Baca: Ahok Resmi Jadi Tersangka Penistaan Agama
Setelah menimbulkan kegaduhan, akhirnya Ahok ditetapkan sebagai tersangka. Ia diduga melanggar Pasal 156a KUHP dan Pasal 28 Ayat 1 UU 11/2008 Tentang Informasi dan Transaksi Elektronik.
Setelah dinyatakan tersangka, bagaimana proses hukum selanjutnya? Berdasarkan aturan, jika Ahok keberatan dengan keputusan tersebut, ia boleh mengajukan praperadilan. Nanti pengadilan akan memutuskan apakah praperadilan itu diterima atau ditolak.
Jika ditolak, maka penyidikan dilanjutkan untuk melengkapi BAP dan barang bukti, kemudian berkas dilimpahkan ke Kejaksaan. Bila pemeriksaan kelengkapan BAP sudah tuntas, Kejaksaan akan menyerahkan kasus tersebut ke Pengadilan Negeri untuk disidangkan dan divonis.

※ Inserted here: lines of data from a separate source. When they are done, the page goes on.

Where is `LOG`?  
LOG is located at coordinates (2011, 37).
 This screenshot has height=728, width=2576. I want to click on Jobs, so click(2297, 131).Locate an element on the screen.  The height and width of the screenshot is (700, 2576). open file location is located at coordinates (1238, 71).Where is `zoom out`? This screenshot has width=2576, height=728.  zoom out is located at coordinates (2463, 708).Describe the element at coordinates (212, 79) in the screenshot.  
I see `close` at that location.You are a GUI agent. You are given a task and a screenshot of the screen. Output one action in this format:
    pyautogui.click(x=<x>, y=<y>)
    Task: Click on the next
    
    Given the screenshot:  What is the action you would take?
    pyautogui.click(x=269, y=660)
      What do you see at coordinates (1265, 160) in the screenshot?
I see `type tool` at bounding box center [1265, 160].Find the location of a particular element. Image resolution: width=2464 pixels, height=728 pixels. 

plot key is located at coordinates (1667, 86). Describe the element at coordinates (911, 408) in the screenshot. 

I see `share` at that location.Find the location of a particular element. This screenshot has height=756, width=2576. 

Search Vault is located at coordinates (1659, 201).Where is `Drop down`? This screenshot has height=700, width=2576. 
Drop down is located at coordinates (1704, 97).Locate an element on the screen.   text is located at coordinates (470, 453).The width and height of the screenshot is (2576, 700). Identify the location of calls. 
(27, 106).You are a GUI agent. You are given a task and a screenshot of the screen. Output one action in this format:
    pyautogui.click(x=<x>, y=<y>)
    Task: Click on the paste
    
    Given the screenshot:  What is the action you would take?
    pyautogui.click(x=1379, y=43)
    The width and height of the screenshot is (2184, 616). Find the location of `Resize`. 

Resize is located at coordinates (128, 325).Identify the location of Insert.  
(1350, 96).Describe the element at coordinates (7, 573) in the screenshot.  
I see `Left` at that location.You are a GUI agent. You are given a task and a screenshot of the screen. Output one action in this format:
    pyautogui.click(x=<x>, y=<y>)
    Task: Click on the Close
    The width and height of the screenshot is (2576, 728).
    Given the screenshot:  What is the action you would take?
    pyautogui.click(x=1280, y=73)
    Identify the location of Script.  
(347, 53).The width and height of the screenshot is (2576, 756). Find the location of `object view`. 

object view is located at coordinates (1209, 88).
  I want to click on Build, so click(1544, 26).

Baca: Ahok Tanggapi Santai Penetapan Dirinya Sebagai Tersangka
Kepala Bareskrim Komjen Ari Dono Sukmanto menyatakan, penetapan tersangka itu dikeluarkan tidak dalam tekanan pihak manapun. Ia dan timnya bekerja profesional. Seluruh barang bukti ditelaah secara detail.
Baca: Politisi PDI Perjuangan Menilai Ada Unsur Politik dalam Kasus Ahok
Meski terdapat perbedaan pendapat di antara para saksi ahli, sebagian besar penyelidik sepakat untuk menaikkan kasus tersebut ke penyidikan. Ahok pun ditetapkan sebagai tersangka berdasarkan Pasal 156a KUHP Jo Pasal 28 ayat 2 UU Nomor 11/2008 Tentang Informasi dan Transaksi Elektronik. (pey)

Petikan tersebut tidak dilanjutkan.